ACA-KDCA Ground
- Interactive map of ACA-KDCA Ground

Ground information
- Location: Mulapadu, NTR district, Andhra Pradesh
- Country: India
- Coordinates: 16°36′32″N 80°28′13″E﻿ / ﻿16.6088°N 80.4702°E
- Establishment: 30 May 2016
- Owner: Krishna District Cricket Association
- Operator: Andhra Cricket Association
- End names
- n/a

International information
- First women's ODI: 10 November 2016: India v West Indies
- Last women's ODI: 16 November 2016: India v West Indies
- First women's T20I: 18 November 2016: India v West Indies
- Last women's T20I: 22 November 2016: India v West Indies

= ACA–KDCA Cricket Ground =

Cricket ground

ACA–KDCA Cricket Ground (or Andhra Cricket Association–Krishna District Cricket Association Ground) is the common name for series of two cricket grounds located in the Indian state of Andhra Pradesh. It is located in the village of Mulapadu of NTR district, near Vijayawada. It is under the jurisdiction of Andhra Cricket Association and owned by Krishna district Cricket Association (ACA–KDCA).

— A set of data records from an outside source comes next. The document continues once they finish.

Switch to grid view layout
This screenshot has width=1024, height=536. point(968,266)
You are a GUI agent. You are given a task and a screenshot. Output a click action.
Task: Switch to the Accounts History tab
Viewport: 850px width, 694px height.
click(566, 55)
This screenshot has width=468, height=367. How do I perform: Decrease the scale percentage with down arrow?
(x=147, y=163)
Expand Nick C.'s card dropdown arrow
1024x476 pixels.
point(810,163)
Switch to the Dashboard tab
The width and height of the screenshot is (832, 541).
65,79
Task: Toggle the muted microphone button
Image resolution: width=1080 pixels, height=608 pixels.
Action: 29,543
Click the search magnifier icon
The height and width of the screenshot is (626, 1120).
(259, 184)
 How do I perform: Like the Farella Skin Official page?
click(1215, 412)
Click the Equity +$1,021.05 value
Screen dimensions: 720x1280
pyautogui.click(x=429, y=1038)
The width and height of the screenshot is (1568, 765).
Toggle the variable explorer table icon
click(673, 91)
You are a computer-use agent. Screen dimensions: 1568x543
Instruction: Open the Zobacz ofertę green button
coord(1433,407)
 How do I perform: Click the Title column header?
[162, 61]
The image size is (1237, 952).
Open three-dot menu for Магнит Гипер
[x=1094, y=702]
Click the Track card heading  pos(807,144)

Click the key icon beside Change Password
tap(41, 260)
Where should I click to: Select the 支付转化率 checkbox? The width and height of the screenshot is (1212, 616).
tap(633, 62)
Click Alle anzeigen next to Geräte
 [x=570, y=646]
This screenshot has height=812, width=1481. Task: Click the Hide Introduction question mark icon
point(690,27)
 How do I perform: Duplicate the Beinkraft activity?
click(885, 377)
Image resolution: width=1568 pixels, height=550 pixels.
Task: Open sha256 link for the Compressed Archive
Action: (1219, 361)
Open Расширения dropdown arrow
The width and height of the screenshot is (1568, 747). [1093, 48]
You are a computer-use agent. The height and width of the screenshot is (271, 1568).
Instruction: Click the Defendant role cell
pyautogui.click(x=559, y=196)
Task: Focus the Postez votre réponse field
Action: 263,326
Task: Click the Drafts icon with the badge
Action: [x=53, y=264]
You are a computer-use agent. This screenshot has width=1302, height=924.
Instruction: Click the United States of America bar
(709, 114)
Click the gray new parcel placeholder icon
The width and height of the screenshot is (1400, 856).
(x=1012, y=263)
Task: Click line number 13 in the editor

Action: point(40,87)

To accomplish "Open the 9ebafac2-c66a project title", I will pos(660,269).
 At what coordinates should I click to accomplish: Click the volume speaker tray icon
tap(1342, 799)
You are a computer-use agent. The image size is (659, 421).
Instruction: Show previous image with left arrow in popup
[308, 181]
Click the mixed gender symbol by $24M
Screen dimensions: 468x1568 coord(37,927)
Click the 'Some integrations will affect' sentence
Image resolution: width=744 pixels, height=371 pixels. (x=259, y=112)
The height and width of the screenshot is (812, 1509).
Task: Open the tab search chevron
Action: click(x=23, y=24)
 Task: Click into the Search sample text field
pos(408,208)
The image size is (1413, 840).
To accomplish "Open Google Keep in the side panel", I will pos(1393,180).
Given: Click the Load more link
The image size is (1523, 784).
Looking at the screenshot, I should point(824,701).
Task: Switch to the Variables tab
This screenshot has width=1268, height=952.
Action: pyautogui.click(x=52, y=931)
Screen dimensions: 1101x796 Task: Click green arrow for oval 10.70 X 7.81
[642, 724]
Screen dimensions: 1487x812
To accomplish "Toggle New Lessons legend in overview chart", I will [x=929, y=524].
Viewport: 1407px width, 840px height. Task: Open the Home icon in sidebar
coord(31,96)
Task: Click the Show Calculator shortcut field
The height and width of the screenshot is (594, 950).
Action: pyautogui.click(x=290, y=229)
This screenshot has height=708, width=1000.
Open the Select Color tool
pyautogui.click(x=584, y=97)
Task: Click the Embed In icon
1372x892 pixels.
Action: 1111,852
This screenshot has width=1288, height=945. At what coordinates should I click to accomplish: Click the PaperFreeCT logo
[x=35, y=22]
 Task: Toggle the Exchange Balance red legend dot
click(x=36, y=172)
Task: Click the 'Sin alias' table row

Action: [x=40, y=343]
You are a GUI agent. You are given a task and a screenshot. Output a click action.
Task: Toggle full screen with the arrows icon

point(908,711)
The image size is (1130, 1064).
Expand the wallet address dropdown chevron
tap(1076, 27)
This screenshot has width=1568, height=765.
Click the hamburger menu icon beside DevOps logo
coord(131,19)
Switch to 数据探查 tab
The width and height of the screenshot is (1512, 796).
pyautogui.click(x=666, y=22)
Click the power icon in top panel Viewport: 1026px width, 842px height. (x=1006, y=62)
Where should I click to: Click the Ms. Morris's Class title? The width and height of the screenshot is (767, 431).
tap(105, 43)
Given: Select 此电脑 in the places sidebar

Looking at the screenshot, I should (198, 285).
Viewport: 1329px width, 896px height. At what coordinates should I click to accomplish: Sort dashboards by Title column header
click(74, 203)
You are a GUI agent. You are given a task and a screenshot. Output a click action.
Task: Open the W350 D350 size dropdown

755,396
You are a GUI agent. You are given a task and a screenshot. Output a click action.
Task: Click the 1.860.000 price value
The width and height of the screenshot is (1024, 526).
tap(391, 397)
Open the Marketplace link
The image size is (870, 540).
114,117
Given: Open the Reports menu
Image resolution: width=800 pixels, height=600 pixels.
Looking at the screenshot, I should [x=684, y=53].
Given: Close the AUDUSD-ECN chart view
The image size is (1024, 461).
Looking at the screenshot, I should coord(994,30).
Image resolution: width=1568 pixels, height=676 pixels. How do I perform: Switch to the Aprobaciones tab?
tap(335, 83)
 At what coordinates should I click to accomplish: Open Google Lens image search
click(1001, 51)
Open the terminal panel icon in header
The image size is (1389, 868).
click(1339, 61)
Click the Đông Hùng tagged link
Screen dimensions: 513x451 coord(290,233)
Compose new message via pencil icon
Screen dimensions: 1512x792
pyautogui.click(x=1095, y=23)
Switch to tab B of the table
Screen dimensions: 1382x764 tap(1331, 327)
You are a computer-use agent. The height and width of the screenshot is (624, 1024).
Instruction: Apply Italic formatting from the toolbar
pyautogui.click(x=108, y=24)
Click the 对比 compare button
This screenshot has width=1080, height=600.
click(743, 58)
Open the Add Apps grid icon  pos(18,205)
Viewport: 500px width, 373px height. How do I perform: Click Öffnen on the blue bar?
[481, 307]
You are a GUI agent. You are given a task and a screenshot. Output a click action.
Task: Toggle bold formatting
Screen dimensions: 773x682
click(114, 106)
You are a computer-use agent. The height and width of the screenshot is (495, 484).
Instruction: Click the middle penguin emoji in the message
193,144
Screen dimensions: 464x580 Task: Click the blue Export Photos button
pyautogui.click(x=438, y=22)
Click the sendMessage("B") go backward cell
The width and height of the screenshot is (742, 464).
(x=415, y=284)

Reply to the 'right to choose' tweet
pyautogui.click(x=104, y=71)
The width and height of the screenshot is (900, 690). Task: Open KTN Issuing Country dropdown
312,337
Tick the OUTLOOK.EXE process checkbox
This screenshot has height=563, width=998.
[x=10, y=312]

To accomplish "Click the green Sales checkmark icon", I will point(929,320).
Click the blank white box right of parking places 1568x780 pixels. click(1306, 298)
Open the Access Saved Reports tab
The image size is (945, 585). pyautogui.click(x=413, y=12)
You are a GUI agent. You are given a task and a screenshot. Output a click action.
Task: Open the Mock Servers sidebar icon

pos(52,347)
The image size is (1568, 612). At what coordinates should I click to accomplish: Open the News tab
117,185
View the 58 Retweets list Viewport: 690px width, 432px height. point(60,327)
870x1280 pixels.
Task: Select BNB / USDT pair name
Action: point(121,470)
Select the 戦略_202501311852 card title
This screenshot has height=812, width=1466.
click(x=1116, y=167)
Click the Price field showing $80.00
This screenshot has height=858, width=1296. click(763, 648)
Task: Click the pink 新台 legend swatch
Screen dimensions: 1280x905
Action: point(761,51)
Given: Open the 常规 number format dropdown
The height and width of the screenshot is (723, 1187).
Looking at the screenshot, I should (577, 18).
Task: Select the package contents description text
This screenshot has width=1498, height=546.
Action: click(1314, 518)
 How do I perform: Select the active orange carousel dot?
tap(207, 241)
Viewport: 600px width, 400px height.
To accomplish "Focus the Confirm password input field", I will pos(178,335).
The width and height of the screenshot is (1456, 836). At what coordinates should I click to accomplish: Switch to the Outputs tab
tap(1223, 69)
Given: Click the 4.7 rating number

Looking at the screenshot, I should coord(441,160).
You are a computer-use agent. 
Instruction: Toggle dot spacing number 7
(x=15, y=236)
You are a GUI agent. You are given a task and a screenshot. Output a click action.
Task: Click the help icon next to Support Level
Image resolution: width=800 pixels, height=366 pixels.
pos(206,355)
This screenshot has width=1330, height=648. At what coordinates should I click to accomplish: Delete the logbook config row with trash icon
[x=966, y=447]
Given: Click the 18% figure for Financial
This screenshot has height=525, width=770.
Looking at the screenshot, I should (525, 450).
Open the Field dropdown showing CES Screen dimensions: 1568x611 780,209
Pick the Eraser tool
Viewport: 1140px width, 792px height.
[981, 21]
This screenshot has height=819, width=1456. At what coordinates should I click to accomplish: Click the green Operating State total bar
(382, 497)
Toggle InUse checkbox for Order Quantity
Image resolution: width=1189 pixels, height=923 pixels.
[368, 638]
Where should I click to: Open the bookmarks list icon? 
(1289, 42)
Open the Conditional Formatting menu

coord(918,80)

Anurag Thakur has inaugurated the stadium on 30 May 2016. The southern ground was named as Chukkapalli Pitchaiah ground and the northern one as Devineni Venkata Ramana-Praneetha ground, which were officially inaugurated on 10 November 2016 by the Chief Minister of Andhra Pradesh, N. Chandrababu Naidu.

== Tournaments ==
On 10 November 2016, the stadium has hosted a series of international matches played between India women and West Indies women cricket teams, a part of 2014–16 ICC Women's Championship tournament.

=== Regional tournaments ===
It has earlier conducted tournaments such as, KDCA Power League Trophy and Future Cup tournaments on the two grounds of the KDCA at Mulapadu.